- Battle of Imbrinium: Part of Second Samnite War
| Date | 325 BC |
| Location | near Imbrinium, in Samnium |
| Result | Roman victory |

Belligerents
- Roman Republic: Samnites

Commanders and leaders
- Lucius Papirius Cursor Quintus Fabius Maximus Rullianus: Unknown

Casualties and losses
- Unknown: nearly 20,000 killed

= Battle of Imbrinium =

Battle in 325 BC

The Battle of Imbrinium was fought in 325 BC during the Second Samnite War between the Roman Republic, led by the magister equitum, Quintus Fabius Maximus Rullianus (acting without the permission of the dictator Lucius Papirius Cursor) and the Samnites near Imbrinium, a city in Samnium.
== Background ==
In 325 BC, Lucius Papirius Cursor, a distinguished soldier, was appointed dictator for the purpose of continuing the war against the Samnites after the consul Lucius Furius Camillus fell ill that same year. Quintus Fabius Maximus Rullianus was appointed as his magister equitum. The other consul for that year, Decimus Junius Brutus Scaeva, was preoccupied with a campaign against the Vestini.
After consulting with keeper of the sacred chickens, Cursor decided to leave for Rome in order take the auspices before battle, ordering Rullianus to maintain the army's position while he was gone.
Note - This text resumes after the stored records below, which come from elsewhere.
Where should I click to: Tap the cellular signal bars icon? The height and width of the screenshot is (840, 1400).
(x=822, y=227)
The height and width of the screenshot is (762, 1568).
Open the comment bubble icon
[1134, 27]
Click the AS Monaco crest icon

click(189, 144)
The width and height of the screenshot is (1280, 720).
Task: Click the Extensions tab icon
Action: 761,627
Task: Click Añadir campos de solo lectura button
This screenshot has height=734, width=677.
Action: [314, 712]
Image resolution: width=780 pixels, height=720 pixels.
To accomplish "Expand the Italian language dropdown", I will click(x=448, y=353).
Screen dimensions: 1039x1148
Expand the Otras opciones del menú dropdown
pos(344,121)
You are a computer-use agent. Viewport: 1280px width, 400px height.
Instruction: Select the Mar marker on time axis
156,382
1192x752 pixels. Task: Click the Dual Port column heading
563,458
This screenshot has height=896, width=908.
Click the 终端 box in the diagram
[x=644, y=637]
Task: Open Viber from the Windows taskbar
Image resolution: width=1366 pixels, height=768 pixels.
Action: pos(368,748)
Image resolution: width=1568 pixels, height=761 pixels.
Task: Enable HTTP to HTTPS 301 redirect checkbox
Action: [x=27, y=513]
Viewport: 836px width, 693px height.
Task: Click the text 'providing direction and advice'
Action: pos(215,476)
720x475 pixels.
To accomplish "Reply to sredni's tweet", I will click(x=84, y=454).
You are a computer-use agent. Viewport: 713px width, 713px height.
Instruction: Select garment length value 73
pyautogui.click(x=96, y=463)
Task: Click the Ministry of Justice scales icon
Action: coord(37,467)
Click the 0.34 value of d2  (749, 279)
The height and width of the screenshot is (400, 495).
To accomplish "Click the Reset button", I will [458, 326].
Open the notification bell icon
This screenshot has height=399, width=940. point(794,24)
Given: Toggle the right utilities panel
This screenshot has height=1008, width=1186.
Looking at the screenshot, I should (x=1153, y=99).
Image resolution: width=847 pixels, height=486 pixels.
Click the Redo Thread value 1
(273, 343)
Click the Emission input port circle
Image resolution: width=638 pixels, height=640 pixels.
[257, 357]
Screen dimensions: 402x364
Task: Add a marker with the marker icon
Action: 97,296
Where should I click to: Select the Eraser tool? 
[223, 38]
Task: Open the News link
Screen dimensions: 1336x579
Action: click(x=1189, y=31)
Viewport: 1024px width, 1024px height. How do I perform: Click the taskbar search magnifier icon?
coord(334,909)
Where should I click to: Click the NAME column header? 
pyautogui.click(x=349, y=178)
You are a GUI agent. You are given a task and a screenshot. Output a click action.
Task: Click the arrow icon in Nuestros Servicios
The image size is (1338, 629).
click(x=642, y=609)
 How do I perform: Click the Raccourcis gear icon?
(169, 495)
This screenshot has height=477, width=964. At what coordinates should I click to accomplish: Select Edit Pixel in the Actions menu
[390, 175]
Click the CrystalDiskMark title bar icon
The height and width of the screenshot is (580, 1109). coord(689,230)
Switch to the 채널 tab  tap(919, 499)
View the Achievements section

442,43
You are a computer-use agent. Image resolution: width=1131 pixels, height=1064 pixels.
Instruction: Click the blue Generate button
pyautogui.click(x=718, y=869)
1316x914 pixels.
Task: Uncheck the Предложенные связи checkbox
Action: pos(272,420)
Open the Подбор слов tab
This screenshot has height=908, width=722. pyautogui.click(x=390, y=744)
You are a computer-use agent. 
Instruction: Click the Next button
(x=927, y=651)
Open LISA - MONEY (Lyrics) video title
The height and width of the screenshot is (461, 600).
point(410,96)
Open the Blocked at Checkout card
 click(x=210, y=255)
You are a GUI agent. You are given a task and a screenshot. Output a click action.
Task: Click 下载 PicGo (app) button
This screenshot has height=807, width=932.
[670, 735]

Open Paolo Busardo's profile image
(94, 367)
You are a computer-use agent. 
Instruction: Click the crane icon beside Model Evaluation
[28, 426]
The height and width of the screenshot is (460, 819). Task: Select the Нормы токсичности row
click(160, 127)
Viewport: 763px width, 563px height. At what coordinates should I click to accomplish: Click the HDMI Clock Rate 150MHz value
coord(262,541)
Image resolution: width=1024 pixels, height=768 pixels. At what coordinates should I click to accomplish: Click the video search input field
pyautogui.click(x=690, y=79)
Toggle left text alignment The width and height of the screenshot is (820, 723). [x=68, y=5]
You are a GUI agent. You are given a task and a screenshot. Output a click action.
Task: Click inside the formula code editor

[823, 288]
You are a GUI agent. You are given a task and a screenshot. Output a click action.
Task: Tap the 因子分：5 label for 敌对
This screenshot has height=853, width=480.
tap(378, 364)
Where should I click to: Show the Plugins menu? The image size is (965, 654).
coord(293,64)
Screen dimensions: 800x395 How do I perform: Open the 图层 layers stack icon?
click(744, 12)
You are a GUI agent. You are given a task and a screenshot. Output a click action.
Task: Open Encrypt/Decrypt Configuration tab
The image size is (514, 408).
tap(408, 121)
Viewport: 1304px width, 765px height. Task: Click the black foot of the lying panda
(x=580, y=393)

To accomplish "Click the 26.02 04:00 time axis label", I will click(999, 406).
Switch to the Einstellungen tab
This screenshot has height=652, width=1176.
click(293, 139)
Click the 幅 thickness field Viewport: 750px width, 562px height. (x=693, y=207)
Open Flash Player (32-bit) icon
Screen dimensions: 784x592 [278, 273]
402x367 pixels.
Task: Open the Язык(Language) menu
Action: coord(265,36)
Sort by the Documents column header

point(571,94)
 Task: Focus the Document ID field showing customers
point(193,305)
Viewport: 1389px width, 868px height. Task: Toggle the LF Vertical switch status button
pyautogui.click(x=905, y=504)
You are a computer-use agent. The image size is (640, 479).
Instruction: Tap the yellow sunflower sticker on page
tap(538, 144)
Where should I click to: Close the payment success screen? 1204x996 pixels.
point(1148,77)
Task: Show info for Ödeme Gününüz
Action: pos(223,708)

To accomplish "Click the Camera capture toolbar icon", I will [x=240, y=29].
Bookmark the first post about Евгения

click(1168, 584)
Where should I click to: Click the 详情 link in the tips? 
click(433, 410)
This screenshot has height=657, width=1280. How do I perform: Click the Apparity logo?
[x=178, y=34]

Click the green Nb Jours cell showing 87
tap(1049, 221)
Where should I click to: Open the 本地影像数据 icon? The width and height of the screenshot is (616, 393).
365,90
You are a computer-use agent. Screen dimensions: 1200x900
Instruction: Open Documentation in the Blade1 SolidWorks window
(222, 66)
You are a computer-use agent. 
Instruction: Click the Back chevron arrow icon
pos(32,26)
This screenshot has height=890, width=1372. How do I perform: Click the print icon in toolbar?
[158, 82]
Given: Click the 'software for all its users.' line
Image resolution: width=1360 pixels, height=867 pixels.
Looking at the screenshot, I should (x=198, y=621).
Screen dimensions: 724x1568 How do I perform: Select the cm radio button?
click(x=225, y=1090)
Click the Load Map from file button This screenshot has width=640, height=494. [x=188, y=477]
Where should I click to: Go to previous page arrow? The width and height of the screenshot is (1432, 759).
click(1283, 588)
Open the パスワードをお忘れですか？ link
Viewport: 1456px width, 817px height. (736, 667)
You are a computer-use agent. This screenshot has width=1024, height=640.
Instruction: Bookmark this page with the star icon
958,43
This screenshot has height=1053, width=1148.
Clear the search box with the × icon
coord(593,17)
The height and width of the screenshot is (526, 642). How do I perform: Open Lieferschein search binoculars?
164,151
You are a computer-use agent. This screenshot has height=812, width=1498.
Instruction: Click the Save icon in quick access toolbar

After reports from his scouts claiming that the Samnites were unprepared for battle, Rullianus decided to go against his orders to not attack while Cursor was away, and he engaged the enemy anyway.

== Battle ==
Rullianus engaged the Samnites near the town of Imbrinium. After many unsuccessful attempts by the cavalry to break the enemy lines, Lucius Cominius, a military tribune, suggested that the cavalrymen remove the bridles from their horses and charge quickly towards the enemy lines. This strategy worked, and the Samnites were thrown into disorder. The Roman infantry advanced on the enemy and routed the entire force, slaying nearly 20,000 men that day alone.

== Aftermath ==
Rullianus's army took many spoils from the battle, but the magister equitum ordered that all of the enemy's arms be burned, likely out of spite for Cursor, who he feared would attempt to take credit for the victory. Rullianus sent a dispatch to the senate, and Cursor was infuriated by the news, claiming that Rullianus had disrespected the traditional office of dictator.

== References and notes ==

=== Bibliography ===
- Montagu, John Drogo (2015). "Battles of The Greek and Roman Worlds"
- Livy. "Ab Urbe Condita"
- Taylor, Don (2017). "Roman Republic at War : a Compendium of Roman Battles from 502 to 31 BC."